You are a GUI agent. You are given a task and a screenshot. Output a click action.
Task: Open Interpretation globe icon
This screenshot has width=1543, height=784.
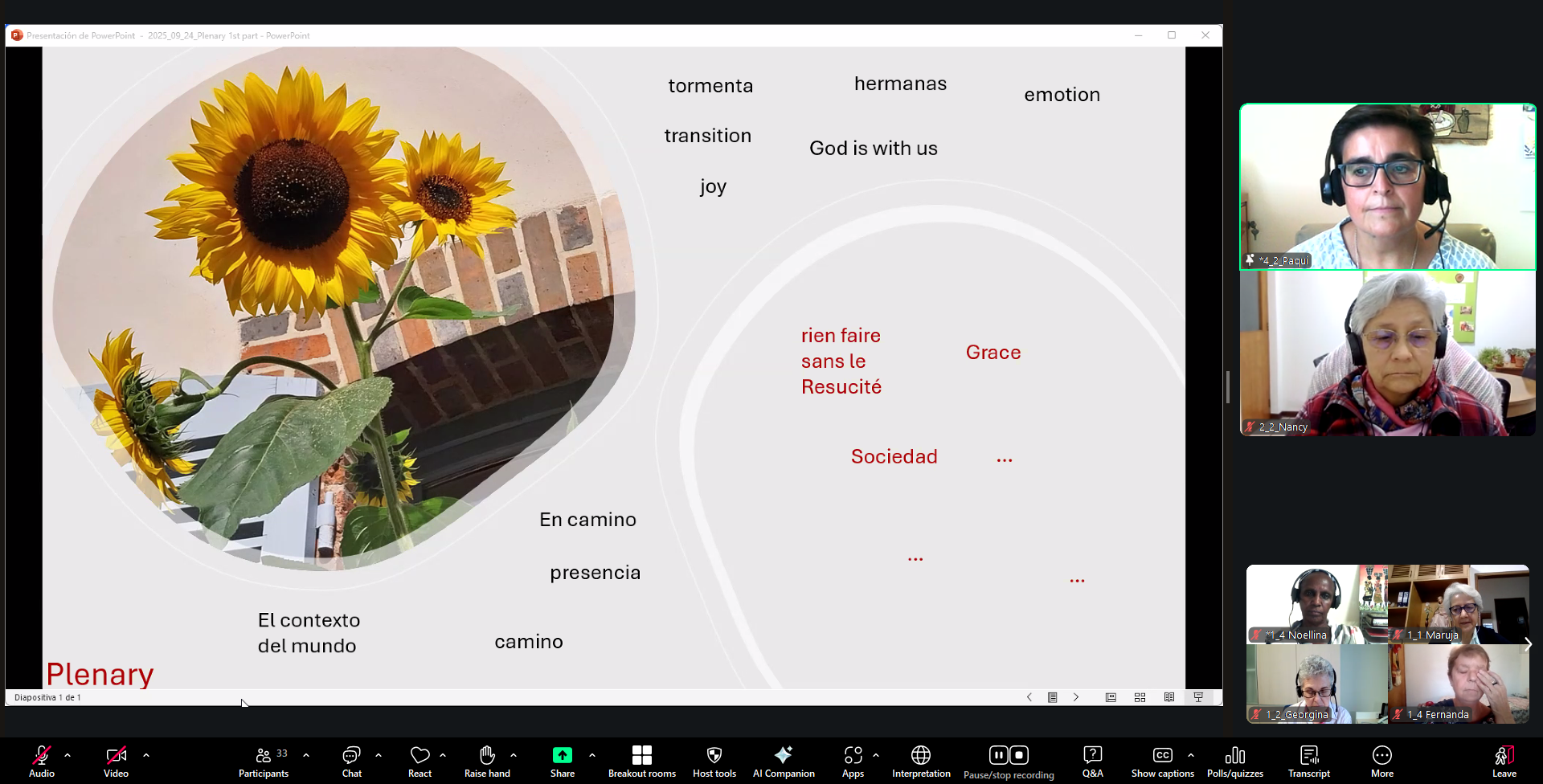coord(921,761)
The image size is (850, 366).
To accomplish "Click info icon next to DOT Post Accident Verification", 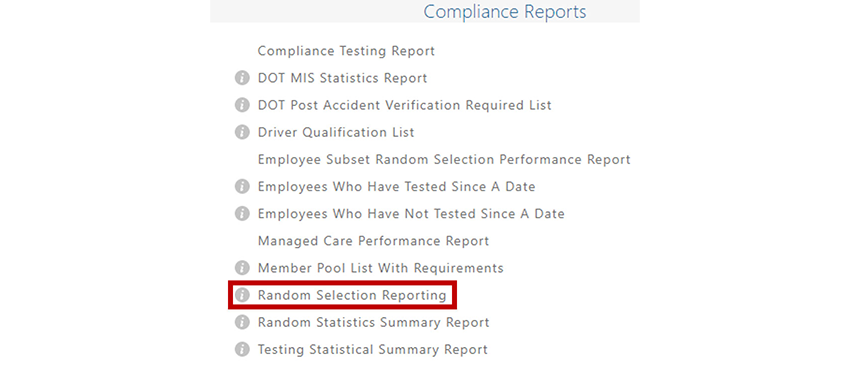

=-=-=-=-=

List every line from the records above that contains the string "screenshot". Matching is case-sensitive.

You are a GUI agent. You are given a task and a screenshot. Output a click action.
This screenshot has width=1543, height=784.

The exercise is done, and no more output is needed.